The story has its second beginning last summer when an elementary school teacher in Massachusetts named Pat Biron was visiting a friend in upstate New York while on vacation. The friend suggested a day trip for the families to the nearby Baseball Hall of Fame in Cooperstown.
Anybody who has been to the shrine knows what an enjoyable time it presents in an ambience just right for the Grand Old Game. The plaques, the old equipment, the voices of Babe and Lou, the videos were just fine before Pat happened upon the "Women in Baseball" exhibit.
She casually mentioned to her friend that her mother had played baseball while in high school well over 50 years ago. In fact, the family had scrapbooks documenting the times tucked away in an attic somewhere.
The women talked to Hall of Fame curator Bill Spencer and he expressed great interest in seeing the scrapbooks. Some time later and unbeknownst to Nellie Twardzik, the fancy-fielding first sacker for the Bartlett High School nine back in the mid-'30s, the scrapbooks were in Cooperstown and being copied.
It seems Nellie showed up for ball practice as a sophomore and, upon seeing the way she could "pick it" on defense, coach George Finnegan said, "If you can hit, I'll find a spot for you."
Nellie recalled she didn't remind anyone of Ty Cobb: "I could field with any of the boys, but I was not a great hitter. I'd do all right some days. The bats were heavy and I only weighed about 118 pounds."
Naturally, the story spread quickly. "First time I ever had my picture taken in uniform," she said, "it appeared on the front page of the [Worcester] Telegram & Gazette. It was a big story, I guess, because I was the first girl playing baseball they knew about." Remember, we're talking 1934 here.
And how did all the aspiring young Pepper Martins, Bill Dickeys and Paul Derringers react to this "Jezebel" in their midst?
"All the fellows were wonderful. There was never a harsh word. They treated me like a lady," Nellie recalled.
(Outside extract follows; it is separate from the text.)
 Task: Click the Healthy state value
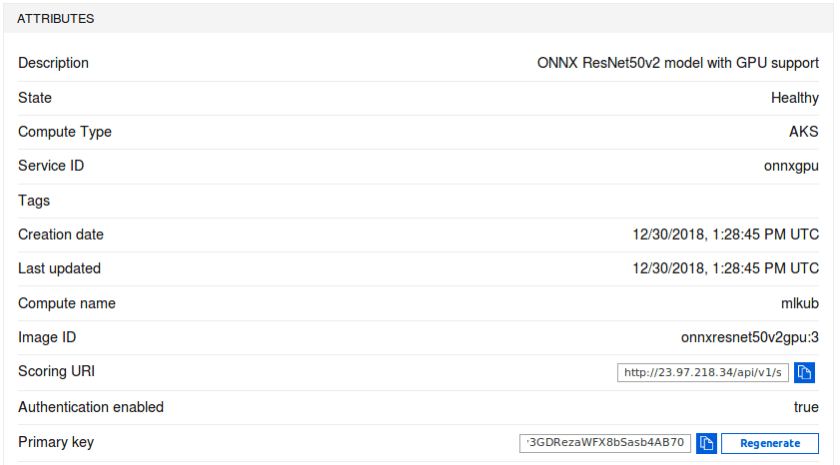click(795, 98)
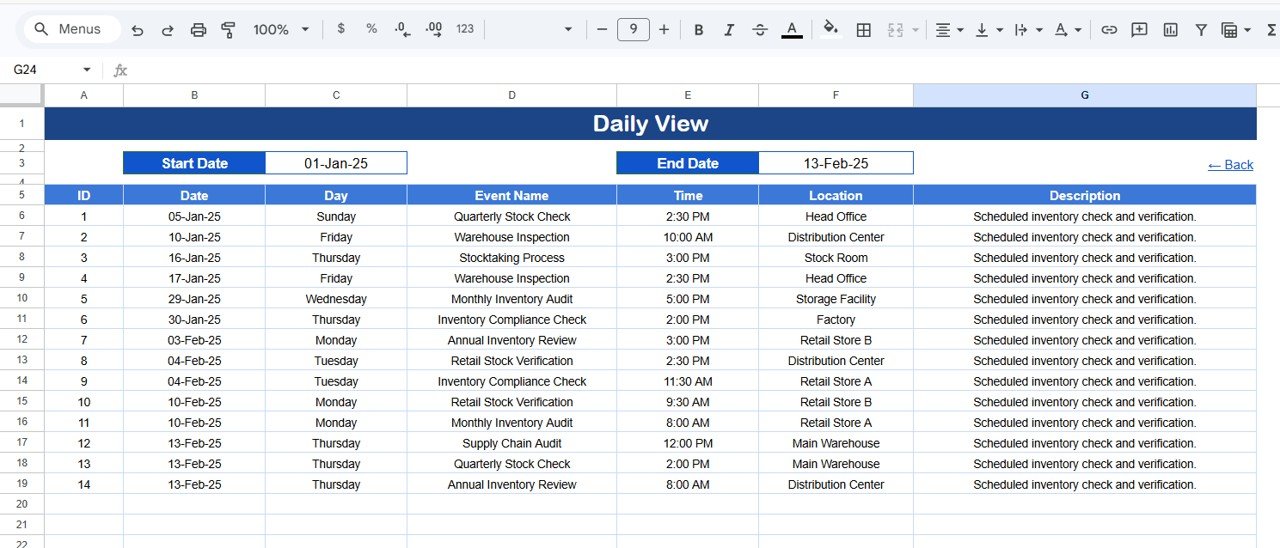This screenshot has height=548, width=1280.
Task: Expand the font family dropdown
Action: tap(567, 30)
Baseball was not just a passing fancy for Miss Twardzik. While playing three years of varsity ball, she maintained good grades, was a member of the student council and the glee club. Her record was sufficiently impressive for the principal of the school to line up a college scholarship for her.
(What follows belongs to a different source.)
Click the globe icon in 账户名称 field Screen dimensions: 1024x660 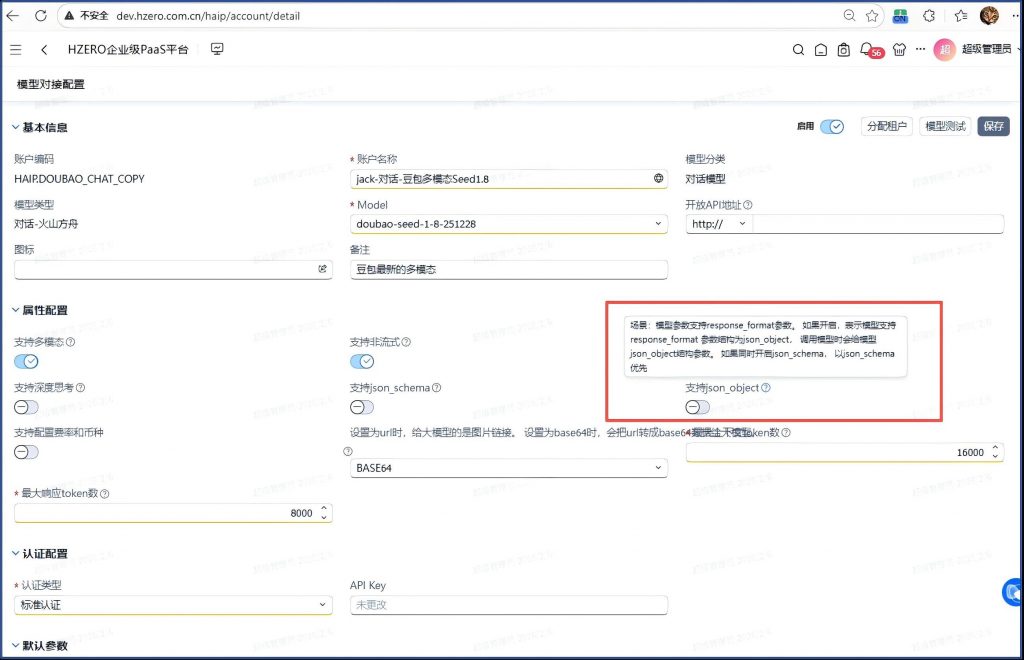(658, 179)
"But not too many girls went on to school back then," she recalled. "You went to work, got married and raised a family." And that's exactly what she did as Nellie Thompson, but not immediately.
Following high school, she played with a number of men's semipro teams and even had a team of her own called Nellie's All-Stars. "Truthfully," she continued, "I don't know how any of it came about. It just seemed to happen.
"Over the years I played on teams with just about any of the men around here who played baseball. All the towns had teams and that's all people used to talk about. Sundays were strictly a family kind of thing. There was no one in the houses, they were all at the game.
"Sometimes, we didn't have a real field to play on. We played in cow pastures, or whatever. There was no charge to watch the games, but they did pass the hat for donations to pay for gas. We didn't play for money. We just loved baseball. Then the war [II] came along and it was never the same after that," she said.
No sooner had the Hall of Fame perused and copied the scrapbooks when the Nellie Twardzik Story became an integral part of the two-year-old "Women in Baseball" exhibit.
Considering there was a women's professional league from 1943 to 1954, numerous women are involved in umpiring in the minor leagues and, in recent years, there have been women big-league club owners (Joan Kroc and Marge Schott), the exhibit appeared overdue.
The Thompson family, recently, planned a trip to Cooperstown in order to surprise mom at the sight of her inclusion in the women's display.
"Biggest surprise of my life," said Mrs. Thompson. "I thought all that stuff was still upstairs in the attic somewhere." Instead, it's a permanent part of baseball's history and we all know what great pride the game takes in its past.
Oh, there is one particular picture in her collection the former Nellie Twardzik takes slight umbrage with. More specifically, it involves a newspaper cutline.
"There were some girls who played, although they didn't last," she said. "When they'd get to first base, I'd shake hands with them. Once they [captioned] 'Lend me your powderpuff.' I never used that stuff. Just a little lipstick, that's all."